Portaria n.º 976/85 — Aprova métodos de análise para avaliação das características dos açúcares
Este é o ato tal como foi publicado. As alterações posteriores não estão incorporadas no texto: cada uma é um ato autónomo neste repositório e uma entrada no historial desta lei.
1 ato modificativo · 2003-11-15, Decreto-Lei n.º 290/2003 — Transpõe para a ordem jurídica nacional a Directiva n.º 2001/1…
Aprova métodos de análise para avaliação das características dos açúcares
Retira-se o precipitado do fundo do tubo, usando para isso um agitador de círculo excêntrico. Para completa transferência, juntam-se 20 cm3 de H(índice 2)O e 1 cm3 de H(índice 2)SO(índice 4)1N para o balão original e aquece-se. Não deve omitir-se esta passagem mesmo que pareça que tudo foi transferido com a primeira lavagem.
Lava-se a quente o conteúdo da digestão do balão original para dentro do tubo de centrífuga que contém o precipitado. Agita-se suavemente para misturar, arrefece-se, centrifuga-se e decanta-se o líquido, que se despreza, para um copo.
Retira-se o precipitado agitando vigorosamente, juntam-se 25 cm3 de solução saturada de (NH(índice 4))(índice 2)CO(índice 3) (a cerca de 20%) e agita-se até que todo o precipitado esteja disperso.
Deixa-se repousar durante 1 hora, centrifuga-se e decanta-se o líquido, que se despreza, para um copo. Repete-se o tratamento com o carbonato de amónio (NH(índice 4))(índice 2)CO(índice 3).
Depois da decantação, inverte-se o tubo de centrífuga em papel de filtro e drena-se todo o líquido. Juntam-se 5 cm3 de HNO(índice 3)1N (usa-se um volume maior nas amostras e no ensaio em branco, se se espera um teor de chumbo superior a 25 (mi)g), agita-se vigorosamente para expelir o CO(índice 2) ou usa-se um banho de ultra-sons durante 2-3 minutos, deixa-se repousar 30 minutos e centrifuga-se algum precipitado que reste. (Deve usar-se a mesma técnica para todas as amostras.)
Estabiliza-se o aparelho nas condições óptimas usando ar-acetileno, com chama oxidante e um comprimento de onda de 217 nm ou 283,3 nm.
Determina-se a absorvência das soluções da amostra e do ensaio em branco e de, pelo menos, 5 soluções padrão dentro dos parâmetros óptimos de trabalho (10%-80% transmitância, antes e depois das leituras da amostra).
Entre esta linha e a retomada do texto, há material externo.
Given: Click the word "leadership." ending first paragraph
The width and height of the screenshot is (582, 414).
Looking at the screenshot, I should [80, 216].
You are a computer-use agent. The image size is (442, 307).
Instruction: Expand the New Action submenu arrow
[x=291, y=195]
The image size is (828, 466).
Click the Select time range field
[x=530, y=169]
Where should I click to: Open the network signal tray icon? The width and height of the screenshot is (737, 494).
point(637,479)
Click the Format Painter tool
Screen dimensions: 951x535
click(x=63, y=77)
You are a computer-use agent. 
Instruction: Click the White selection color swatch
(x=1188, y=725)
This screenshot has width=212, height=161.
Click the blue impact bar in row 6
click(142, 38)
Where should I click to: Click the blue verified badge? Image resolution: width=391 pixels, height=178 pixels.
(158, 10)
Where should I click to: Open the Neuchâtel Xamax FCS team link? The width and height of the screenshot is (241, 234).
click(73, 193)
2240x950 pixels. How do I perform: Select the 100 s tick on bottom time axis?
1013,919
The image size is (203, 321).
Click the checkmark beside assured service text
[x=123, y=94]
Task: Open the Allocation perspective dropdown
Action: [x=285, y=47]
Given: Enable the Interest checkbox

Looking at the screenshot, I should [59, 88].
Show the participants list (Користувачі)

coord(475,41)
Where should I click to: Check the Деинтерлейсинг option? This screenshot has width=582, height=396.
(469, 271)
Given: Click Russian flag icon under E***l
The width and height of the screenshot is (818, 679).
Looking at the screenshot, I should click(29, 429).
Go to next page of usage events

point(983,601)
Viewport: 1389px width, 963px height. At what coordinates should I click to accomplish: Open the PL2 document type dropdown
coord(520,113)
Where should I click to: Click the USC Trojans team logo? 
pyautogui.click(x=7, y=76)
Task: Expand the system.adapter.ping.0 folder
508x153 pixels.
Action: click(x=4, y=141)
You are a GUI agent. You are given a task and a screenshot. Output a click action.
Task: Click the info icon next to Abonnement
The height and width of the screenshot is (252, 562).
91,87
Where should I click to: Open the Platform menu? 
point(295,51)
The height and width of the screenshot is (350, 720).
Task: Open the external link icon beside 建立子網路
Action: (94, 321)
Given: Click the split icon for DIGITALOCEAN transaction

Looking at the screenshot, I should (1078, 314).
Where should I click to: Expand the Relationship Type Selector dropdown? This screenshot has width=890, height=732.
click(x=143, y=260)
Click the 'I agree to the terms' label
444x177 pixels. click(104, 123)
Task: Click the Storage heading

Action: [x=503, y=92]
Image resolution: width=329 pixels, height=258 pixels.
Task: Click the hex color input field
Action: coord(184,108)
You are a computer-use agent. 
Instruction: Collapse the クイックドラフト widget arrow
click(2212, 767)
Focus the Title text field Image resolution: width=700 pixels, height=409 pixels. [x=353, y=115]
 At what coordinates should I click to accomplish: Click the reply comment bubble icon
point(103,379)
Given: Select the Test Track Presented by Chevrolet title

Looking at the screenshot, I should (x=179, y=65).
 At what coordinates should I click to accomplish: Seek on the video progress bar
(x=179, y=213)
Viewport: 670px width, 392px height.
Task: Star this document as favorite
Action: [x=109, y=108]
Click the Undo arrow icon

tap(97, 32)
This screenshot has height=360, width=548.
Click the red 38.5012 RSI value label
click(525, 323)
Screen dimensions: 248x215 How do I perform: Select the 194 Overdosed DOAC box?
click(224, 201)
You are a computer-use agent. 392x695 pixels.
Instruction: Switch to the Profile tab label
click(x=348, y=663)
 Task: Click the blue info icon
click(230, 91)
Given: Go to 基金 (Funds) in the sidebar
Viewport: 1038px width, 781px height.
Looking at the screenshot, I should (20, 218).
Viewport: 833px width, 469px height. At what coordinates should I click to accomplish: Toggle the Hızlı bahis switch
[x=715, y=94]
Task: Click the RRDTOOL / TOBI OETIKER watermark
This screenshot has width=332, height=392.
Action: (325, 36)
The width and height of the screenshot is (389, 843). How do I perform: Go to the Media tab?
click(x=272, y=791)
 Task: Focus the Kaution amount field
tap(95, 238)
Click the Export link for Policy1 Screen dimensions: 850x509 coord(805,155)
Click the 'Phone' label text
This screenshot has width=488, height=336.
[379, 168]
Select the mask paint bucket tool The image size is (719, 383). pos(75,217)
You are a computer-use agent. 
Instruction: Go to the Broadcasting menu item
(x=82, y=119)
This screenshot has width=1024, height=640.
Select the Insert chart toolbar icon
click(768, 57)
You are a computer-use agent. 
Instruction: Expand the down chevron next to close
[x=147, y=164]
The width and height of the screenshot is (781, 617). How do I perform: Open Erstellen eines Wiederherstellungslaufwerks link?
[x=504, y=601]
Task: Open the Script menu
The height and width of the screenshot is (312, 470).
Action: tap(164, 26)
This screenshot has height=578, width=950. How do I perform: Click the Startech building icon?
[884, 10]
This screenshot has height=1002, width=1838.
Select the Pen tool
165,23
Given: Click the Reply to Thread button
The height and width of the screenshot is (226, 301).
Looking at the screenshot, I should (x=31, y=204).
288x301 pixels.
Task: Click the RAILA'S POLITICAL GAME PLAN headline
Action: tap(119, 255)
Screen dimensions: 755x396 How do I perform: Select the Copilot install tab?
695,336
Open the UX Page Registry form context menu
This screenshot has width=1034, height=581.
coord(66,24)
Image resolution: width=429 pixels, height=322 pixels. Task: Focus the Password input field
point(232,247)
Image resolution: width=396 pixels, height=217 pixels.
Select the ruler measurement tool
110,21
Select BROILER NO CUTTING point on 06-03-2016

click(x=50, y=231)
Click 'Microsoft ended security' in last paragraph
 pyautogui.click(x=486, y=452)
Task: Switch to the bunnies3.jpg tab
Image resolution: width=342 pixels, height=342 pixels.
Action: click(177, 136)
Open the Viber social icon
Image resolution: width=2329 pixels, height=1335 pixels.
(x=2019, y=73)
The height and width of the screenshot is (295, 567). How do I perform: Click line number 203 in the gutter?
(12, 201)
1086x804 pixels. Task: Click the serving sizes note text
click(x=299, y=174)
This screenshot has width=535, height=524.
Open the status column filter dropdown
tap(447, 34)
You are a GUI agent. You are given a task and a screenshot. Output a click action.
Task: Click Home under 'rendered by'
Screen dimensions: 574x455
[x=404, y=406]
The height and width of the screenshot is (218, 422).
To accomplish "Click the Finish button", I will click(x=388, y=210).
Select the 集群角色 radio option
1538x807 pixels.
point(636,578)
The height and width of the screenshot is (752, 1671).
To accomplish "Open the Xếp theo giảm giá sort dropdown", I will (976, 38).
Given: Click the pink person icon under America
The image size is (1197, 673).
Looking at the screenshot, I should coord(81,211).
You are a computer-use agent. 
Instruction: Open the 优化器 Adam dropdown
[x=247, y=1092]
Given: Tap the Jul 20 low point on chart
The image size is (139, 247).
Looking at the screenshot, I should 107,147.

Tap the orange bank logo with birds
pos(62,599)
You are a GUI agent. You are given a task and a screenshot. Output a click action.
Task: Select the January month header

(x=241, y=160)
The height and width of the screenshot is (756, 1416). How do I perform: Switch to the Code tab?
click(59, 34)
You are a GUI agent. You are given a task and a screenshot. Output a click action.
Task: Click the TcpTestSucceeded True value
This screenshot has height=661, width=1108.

Determina-se a quantidade de chumbo, na solução amostra, convertendo a absorvência em microgramas de chumbo por centímetro cúbico ((mi)gPb/cm3), através da respectiva curva de referência.
6.4 - Ensaio em branco. - Este ensaio deve ser conduzido paralelamente à determinação, empregando-se as mesmas quantidades de todos os reagentes usados no ensaio propriamente dito, com a exclusão do produto submetido à análise.
6.5 - Traçado da curva de referência. - Medem-se, por pipeta de precisão, alíquotas de 1 cm3, 3 cm3, 5 cm3, 10 cm3, 15 cm3, 20 cm3 e 25 cm3 da solução de trabalho (n.º 4.6) para balões marcados de precisão de 100 cm3 e perfaz-se o volume com a solução de HNO(índice 3)1N.
As concentrações ficarão, respectivamente, de 1 (mi)g, 3 (mi)g, 5 (mi)g, 10 (mi)g, 15 (mi)g, 20 (mi)g e 25 (mi)g de Pb/cm3.
6.6 - Verificação do espectrofotómetro de absorção atómica. - A verificação deve ser efectuada de acordo com as instruções do fabricante.
7 - Resultados
7.1 - Cálculo. - Sendo:
m(índice o) a massa, expressa em gramas, da toma para análise;
m(índice 1) a massa de chumbo, expressa em microgramas, eventualmente presente no ensaio em branco;
m(índice 2) a massa de chumbo, expressa em microgramas, por 1 cm3 de solução lida na curva de referência;
V o volume de HNO(índice 3)1N expresso em centímetros cúbicos, no qual o precipitado foi dissolvido;
o teor de chumbo, expresso em miligramas por quilograma da amostra (p. p. m.), é dado pela expressão:
mg Pb/kg (p. p. m.) = ((m(índice 2) - m(índice 1)) x V)/m(índice o)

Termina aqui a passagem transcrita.